Dia bergerak masuk ke dalam ruangan dengan anggun, mengambil segelas air dari meja samping tempat tidur dan mengulurkannya padaku. Gestur itu mengejutkan, meskipun ekspresinya tetap tidak terbaca.

"Terima kasih," kataku setelah mengambil tegukan hati-hati. Mataku tertuju pada tangannya saat dia menariknya – jari-jari panjang dan elegan, tetapi dengan kekuatan yang kuingat dengan sangat baik dari malam sebelumnya.

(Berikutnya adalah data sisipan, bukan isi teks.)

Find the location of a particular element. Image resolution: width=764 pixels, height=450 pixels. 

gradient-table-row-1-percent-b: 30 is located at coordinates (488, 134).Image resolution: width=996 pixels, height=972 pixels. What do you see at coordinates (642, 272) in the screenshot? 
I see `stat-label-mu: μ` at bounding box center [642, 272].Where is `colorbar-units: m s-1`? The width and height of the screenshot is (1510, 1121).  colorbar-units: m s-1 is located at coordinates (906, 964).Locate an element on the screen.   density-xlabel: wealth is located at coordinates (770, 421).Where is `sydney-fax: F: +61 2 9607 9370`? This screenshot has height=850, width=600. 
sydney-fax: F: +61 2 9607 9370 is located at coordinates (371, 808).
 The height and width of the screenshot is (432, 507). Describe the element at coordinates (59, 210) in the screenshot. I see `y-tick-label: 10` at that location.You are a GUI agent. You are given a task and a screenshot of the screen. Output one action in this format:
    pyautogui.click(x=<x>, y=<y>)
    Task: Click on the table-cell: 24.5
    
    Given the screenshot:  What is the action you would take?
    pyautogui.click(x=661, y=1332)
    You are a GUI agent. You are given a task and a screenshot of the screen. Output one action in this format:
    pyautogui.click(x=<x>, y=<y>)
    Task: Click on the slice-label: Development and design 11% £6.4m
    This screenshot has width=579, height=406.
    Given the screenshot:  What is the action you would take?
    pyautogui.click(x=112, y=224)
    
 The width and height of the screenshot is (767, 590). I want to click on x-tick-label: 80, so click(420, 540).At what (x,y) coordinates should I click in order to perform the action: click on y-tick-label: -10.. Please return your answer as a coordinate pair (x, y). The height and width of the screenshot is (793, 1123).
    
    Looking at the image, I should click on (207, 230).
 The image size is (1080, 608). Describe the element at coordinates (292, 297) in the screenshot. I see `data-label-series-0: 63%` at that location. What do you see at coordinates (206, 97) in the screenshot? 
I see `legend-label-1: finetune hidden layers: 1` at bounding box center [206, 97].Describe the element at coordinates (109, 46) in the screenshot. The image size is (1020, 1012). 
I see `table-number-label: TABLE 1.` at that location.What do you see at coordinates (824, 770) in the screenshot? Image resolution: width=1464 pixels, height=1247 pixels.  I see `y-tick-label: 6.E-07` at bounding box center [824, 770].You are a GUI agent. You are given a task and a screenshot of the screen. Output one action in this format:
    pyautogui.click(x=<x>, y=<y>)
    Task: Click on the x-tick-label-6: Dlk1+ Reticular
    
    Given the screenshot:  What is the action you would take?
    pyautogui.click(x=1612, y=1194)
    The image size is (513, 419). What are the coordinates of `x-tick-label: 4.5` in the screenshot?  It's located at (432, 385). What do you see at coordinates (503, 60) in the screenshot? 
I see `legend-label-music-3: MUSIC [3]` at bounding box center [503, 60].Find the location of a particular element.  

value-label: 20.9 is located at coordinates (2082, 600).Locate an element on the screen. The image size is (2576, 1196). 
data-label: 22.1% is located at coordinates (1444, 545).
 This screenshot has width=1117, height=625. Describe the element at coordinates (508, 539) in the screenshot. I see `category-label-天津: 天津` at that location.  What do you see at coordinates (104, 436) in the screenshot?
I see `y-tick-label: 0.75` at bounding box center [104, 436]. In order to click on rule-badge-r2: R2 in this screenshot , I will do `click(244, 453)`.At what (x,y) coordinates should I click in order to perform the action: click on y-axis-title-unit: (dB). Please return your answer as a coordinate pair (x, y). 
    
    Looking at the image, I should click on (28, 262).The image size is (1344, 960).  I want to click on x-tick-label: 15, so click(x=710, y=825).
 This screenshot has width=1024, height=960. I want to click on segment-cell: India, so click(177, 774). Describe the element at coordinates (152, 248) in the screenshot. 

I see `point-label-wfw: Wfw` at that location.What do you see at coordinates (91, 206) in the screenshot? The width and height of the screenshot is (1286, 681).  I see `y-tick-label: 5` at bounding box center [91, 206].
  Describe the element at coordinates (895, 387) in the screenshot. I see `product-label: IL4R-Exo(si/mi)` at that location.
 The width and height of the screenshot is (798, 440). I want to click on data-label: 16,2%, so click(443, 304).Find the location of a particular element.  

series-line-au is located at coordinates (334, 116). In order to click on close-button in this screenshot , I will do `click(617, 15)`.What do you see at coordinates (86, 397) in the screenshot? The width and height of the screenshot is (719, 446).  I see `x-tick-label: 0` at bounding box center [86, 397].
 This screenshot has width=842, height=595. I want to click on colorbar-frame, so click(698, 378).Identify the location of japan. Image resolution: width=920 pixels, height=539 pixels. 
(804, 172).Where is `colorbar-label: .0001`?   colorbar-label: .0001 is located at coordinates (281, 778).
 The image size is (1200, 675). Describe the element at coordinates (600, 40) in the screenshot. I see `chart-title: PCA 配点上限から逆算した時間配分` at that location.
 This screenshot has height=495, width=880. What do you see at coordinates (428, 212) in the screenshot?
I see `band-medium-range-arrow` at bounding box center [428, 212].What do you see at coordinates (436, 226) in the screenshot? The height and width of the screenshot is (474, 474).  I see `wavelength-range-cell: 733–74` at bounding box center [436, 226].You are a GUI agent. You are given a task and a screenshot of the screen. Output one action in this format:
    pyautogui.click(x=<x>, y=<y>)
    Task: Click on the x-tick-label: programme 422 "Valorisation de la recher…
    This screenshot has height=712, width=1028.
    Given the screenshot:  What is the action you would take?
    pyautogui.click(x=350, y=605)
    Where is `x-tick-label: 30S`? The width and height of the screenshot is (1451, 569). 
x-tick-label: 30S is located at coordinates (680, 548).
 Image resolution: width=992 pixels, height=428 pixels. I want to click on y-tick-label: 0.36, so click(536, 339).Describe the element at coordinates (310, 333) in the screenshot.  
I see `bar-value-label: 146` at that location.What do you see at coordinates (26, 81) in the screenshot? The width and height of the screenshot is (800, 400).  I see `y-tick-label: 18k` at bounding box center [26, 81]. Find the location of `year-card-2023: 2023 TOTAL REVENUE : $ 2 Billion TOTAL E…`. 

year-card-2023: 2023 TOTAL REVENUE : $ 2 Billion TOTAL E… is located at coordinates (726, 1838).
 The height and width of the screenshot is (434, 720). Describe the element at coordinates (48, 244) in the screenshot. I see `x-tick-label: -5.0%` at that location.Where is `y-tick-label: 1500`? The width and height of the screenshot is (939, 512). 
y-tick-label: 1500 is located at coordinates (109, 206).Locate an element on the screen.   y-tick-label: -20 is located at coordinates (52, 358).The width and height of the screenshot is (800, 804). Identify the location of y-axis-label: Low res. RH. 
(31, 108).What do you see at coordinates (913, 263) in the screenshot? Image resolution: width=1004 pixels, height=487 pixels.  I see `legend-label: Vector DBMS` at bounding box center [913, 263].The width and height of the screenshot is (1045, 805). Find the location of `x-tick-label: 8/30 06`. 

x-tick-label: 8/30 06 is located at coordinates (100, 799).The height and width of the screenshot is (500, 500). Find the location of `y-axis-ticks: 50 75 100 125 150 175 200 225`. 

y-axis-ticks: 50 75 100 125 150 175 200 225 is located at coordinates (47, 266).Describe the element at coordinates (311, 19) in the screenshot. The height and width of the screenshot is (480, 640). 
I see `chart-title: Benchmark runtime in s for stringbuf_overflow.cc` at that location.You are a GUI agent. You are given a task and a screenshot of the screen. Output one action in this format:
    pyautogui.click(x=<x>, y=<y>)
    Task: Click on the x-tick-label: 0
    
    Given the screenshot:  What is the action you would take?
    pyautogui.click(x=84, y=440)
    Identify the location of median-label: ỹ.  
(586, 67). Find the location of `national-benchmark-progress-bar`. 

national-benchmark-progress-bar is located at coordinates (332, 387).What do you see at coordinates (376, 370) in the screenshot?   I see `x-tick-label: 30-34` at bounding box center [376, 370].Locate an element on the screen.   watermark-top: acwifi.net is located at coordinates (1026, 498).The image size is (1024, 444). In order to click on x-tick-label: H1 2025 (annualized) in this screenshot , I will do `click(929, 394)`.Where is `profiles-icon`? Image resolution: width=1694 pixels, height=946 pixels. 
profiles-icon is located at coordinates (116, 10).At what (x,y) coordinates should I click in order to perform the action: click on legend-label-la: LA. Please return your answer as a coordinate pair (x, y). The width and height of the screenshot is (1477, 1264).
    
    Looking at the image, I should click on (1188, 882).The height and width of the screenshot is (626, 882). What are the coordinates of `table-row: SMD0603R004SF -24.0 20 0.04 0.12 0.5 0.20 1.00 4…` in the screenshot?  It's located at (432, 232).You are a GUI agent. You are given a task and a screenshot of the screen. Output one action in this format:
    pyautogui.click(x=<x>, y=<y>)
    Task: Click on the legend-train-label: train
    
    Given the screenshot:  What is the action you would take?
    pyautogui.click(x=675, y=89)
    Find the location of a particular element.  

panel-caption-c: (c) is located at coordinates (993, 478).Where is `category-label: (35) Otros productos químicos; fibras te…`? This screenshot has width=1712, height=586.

Tangan-tangan itu telah menjauhkan diriku dari menenggelamkan diri dalam kabut obat.

"Tentang... tentang pakaianku..." aku mulai dengan canggung, sangat berharap ada penjelasan yang tidak bersalah.

Satu sudut mulutnya terangkat sedikit. "Nona Taylor, jangan khawatir. Tidak ada yang terjadi malam tadi. Pakaianmu basah kuyup dari mandi es – langkah pencegahan yang diperlukan terhadap obat-obatan dalam sistemmu. Pembantu menghapusnya setelah kamu tertidur."

Aku mengangguk, merasa lega. Lalu sesuatu terpikir. "Bagaimana kamu tahu namaku?"

Senyum tipis itu menghilang, digantikan oleh sesuatu yang lebih kalkulatif. "Kamu seharusnya sudah melihat berita utama, Nona Taylor. Tunangan yang ditinggalkan yang mengutuk pertunangan saudara perempuannya dengan Alexander Stark. Cukup dramatis."

Semua darah menghilang dari wajahku. Tanganku mulai gemetar, dan aku menggenggam seprai sutra untuk menyembunyikannya. Tentu saja. Tentu saja cerita itu telah menyebar. Dalam dunia Wall Street yang kejam, skandal semacam ini lebih berharga daripada uang.

"Tentang rumor yang beredar tentangmu, Nona Taylor," lanjutnya, matanya yang gelap tidak pernah meninggalkan wajahku, "ada beberapa versi yang beredar. Mana yang ingin kamu ketahui?"

Dingin merambat di tulang punggungku dengan nadanya. Ini bukan sekadar rasa ingin tahu. Ini adalah... sesuatu yang lain. Sesuatu dengan tujuan di baliknya.

"Siapa kamu sebenarnya?" tanyaku, suaraku lebih mantap daripada yang aku rasakan. "Dan apa yang sebenarnya kamu inginkan dariku?"